Environment: CISCO routers and switches, Access Control Server, VLAN, Trunk Protocols, CISCO ASA, DHCP, DNS,RIP,OSPF,BGP,HSRP, Spanning tree.

Confidential

Network Engineer

Responsibilities:

• Configuring IP routing and VLANs, Access Control Lists, Failover, creating Security contexts (virtual firewall), transparent firewall.
• Handled converting Checkpoint VPN rules to Cisco ASA solution.
• Configuring AAA (authentication, authorization, and accounting) using RADIUS, TACACS+.
• Responsible for Hardware upgrades (network devices), Software upgrades (IOS) and Link decommissioning/ provisioning.
• Managing the group policies and user attributes of end user connectivity.
• Configuring Remote Access VPN and troubleshooting for connection related issues and authentication issues.
• LAN/WAN traffic analysis using Packet Sniffer tools like Wire Shark to understand the Packet Flow and to identify problems and performance issue
• Managing complete network infrastructure and monitoring entire network setup using Solar-winds monitoring system and SCOM Application.
• Worked on Cisco products like Routers - 1800, 1900, 2800, 3845 and Switches- 2960, 3550, 3750 and 4506, Cisco Firewalls.
• Generating clear documentations of implemented network with necessary information for future reference.

Environment: CISCO 1800, 1900, 2800 and 3845 series routers, CISCO 3550, 3750 and 2960 switches, DNS, DHCP.

Confidential

Network Engineer

Responsibilities:

• Responsible for supporting Level 2 escalations like troubleshooting issues, Engineering Changes, Process Management, Maintain Service Level Agreements regarding Network related issues and its resolutions at a minimum possible time.
• Configuration and troubleshooting LAN and WAN related issues on switches and routers.
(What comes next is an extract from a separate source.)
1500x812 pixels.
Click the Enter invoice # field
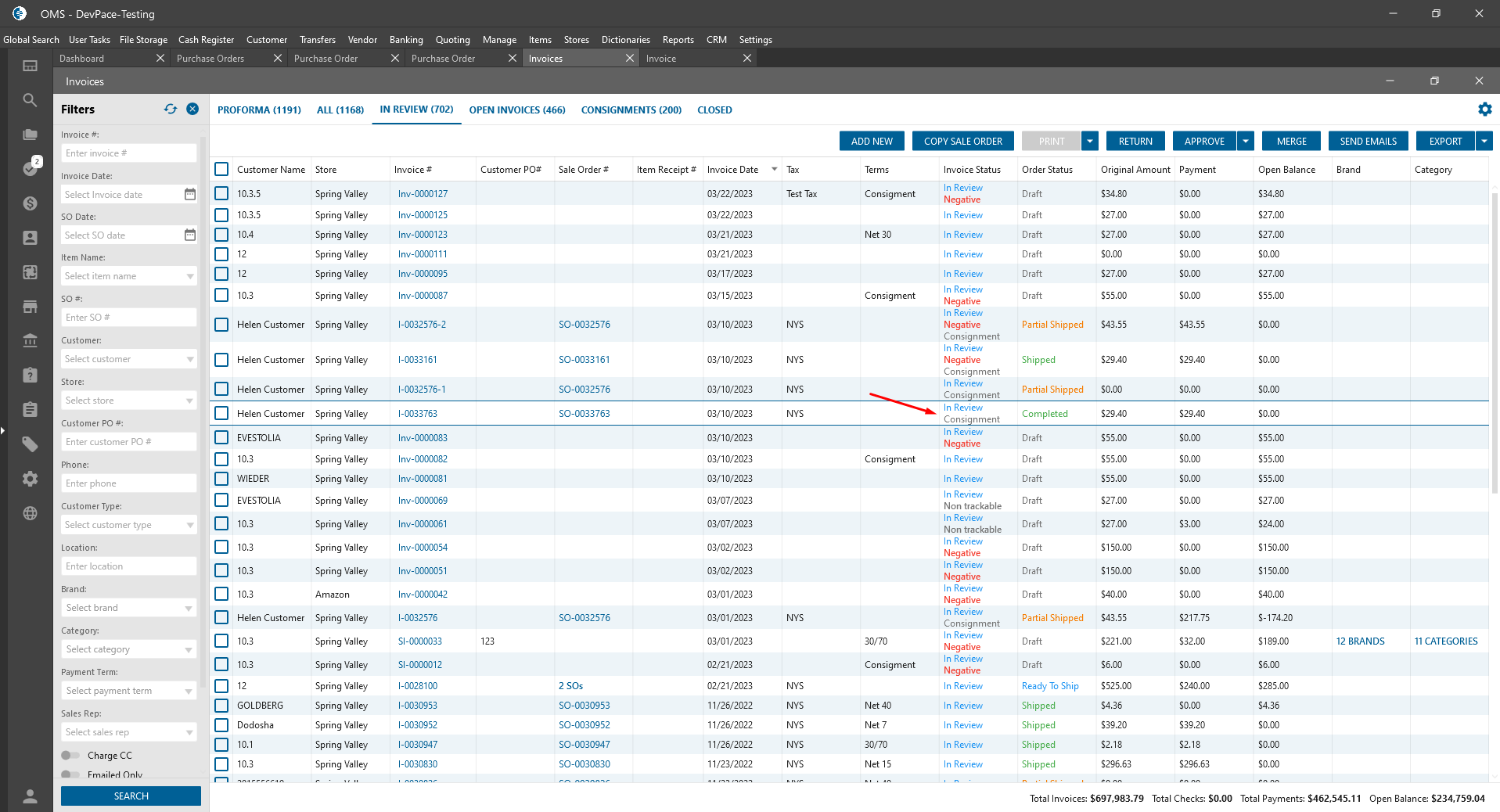[x=128, y=153]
Switches configured include Cisco 6509/6506/4506/3750/3550/ 3500 etc. Routers include 7206VXR, 3845, 2851 and 2621.
• Maintenance and Troubleshooting of connectivity problems using PING, trace route.
• Planning and Implementation of Sub netting, VLSM to conserve IP addresses.
• Monitor the operability and reliability of the network.
• Installation and configuration of DHCP, DNS Server.
• Upgrading IOS, troubleshooting network outages.
• Configured Cisco Routers 2600 series using RIP, OSPF, EIGRP.
• Configured Cisco Switches 2900.
• Resolving all computer issues, monitoring and maintaining system functionality and reliability by identifying ways to prevent system failure.
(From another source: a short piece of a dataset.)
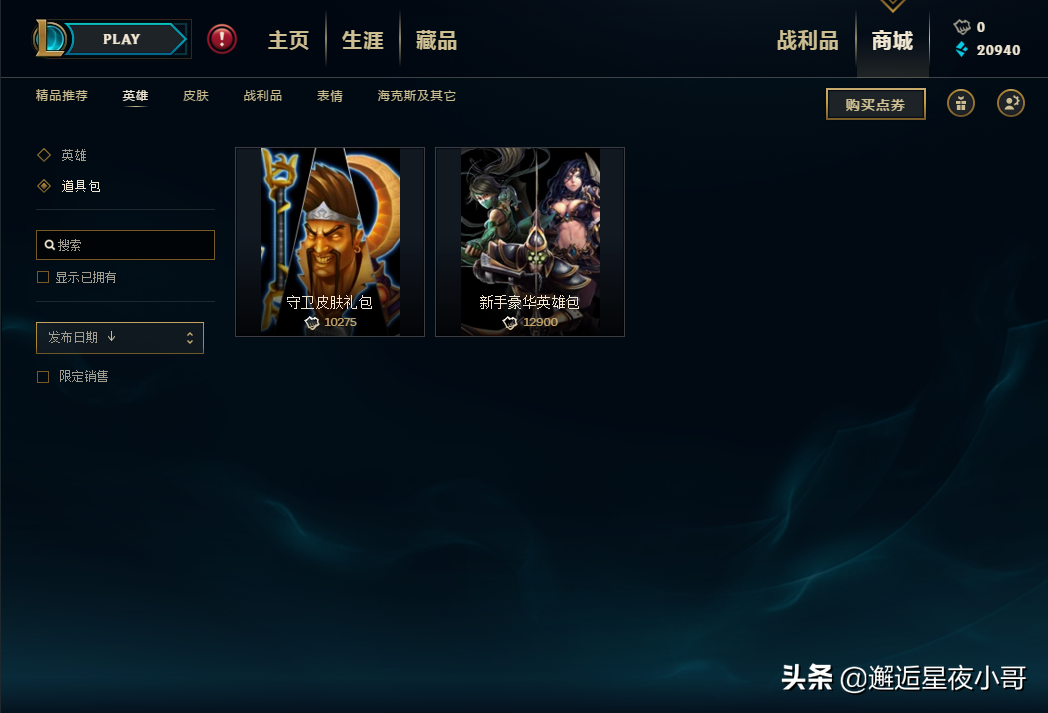Click the PLAY button
Viewport: 1048px width, 713px height.
[122, 39]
Environment: CISCO 2600 series routers, CISCO 3300 and 2900 switches, DNS, DHCP, RIP, OSPF, EIGRP.

Confidential

Network Engineer

Responsibilities:

• Upgraded, configured routers 2800 series and cisco catalyst 4500, 4900 switches.
• Key contributions include IOS upgrade for switches and routers, troubleshooting of complex LAN/WAN infrastructure that include configuring firewall, monitoring traffic using Wireshark monitoring tool.
• Working knowledge in IP Subnetting for Class A, B, and C networks.
• Understanding of routing protocols such as OSPF, RIP, EIGRP.
• Analyzed and understood the issues related to DNS, DHCP and other IP conflicts.
• Responsible for Data Backup, System Update, Recovery and Restore, and Spyware removal.
• Installation and management of 600+ host systems.
• Document preparation of design based on MS Visio and MS Office.
• Configuring Ethernet ports at various levels.

Environment: CISCO 2800 series routers, CISCO 4500 and 4900 switches, DNS, DHCP, RIP, OSPF, EIGRP.